EXTRACT TO READ:
§
This is one of those projects that is either an over-engineered solution to a non-problem, or a really brilliant idea! Anyway, I had a lot of fun tackling it, and I guess that's what really counts. It went through three revisions using different approaches. I am happy with the final solution, and an itch has been put to rest.
The question is: can you engineer an analog clock that grabs accurate time from the Internet and controls the clock movement so that it will always be on time? It needs to run on ordinary household batteries for a significant period of time before replacement. It also needs to remember its current state when the battery runs out so that when the batteries are replaced, it automatically catches up to the current time. It goes without saying that daylight saving changes will be taken care of automatically.
The initial prototype uses the ESP-12E dev board. It was a proof-of-concept, and gave me an excuse to butcher a $2 Ikea analog clock to see if it can be controlled via the MCU. The prototype was very easy to build, but not very power-friendly. Even with a 10, 000mAH USB battery pack, it would only last for a day or so.
My next protoype (V2.0) uses the WeMos D1 Mini and ATtiny85 to try and develop a more power-friendly solution. The idea is to use the WeMos D1 Mini as the Internet gateway sparingly. The ATtiny85, which consumes far less power, will be used to run the clock. The final implementation was a vast improvement over the initial prototype. It was estimated to be able to last about a month on 4xAA 2300mAH rechargeables.
§
MATERIAL:
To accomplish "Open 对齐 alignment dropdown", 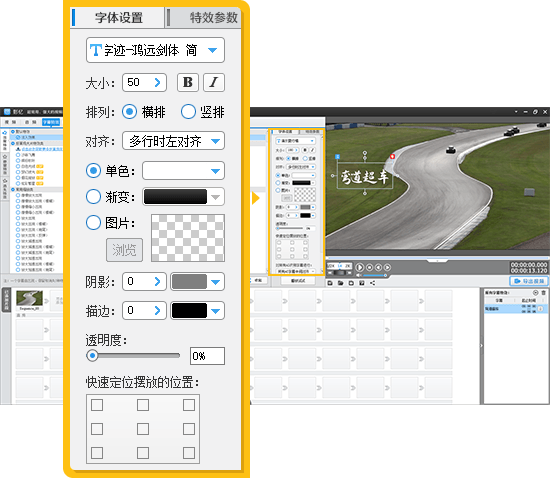I will pos(173,141).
§
GOAL: Copy the analog clock project text word for word, from "This is one" to "care of automatically.".

RESULT OF THIS EXERCISE:
This is one of those projects that is either an over-engineered solution to a non-problem, or a really brilliant idea! Anyway, I had a lot of fun tackling it, and I guess that's what really counts. It went through three revisions using different approaches. I am happy with the final solution, and an itch has been put to rest.
The question is: can you engineer an analog clock that grabs accurate time from the Internet and controls the clock movement so that it will always be on time? It needs to run on ordinary household batteries for a significant period of time before replacement. It also needs to remember its current state when the battery runs out so that when the batteries are replaced, it automatically catches up to the current time. It goes without saying that daylight saving changes will be taken care of automatically.